• _Description of the task_: Repeat the data below word for word, keeping every line as it appears.

• _Recorded data_:

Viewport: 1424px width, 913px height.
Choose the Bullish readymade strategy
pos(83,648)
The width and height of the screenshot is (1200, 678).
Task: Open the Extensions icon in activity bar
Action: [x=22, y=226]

• _Task output_:
Viewport: 1424px width, 913px height.
Choose the Bullish readymade strategy
pos(83,648)
The width and height of the screenshot is (1200, 678).
Task: Open the Extensions icon in activity bar
Action: [x=22, y=226]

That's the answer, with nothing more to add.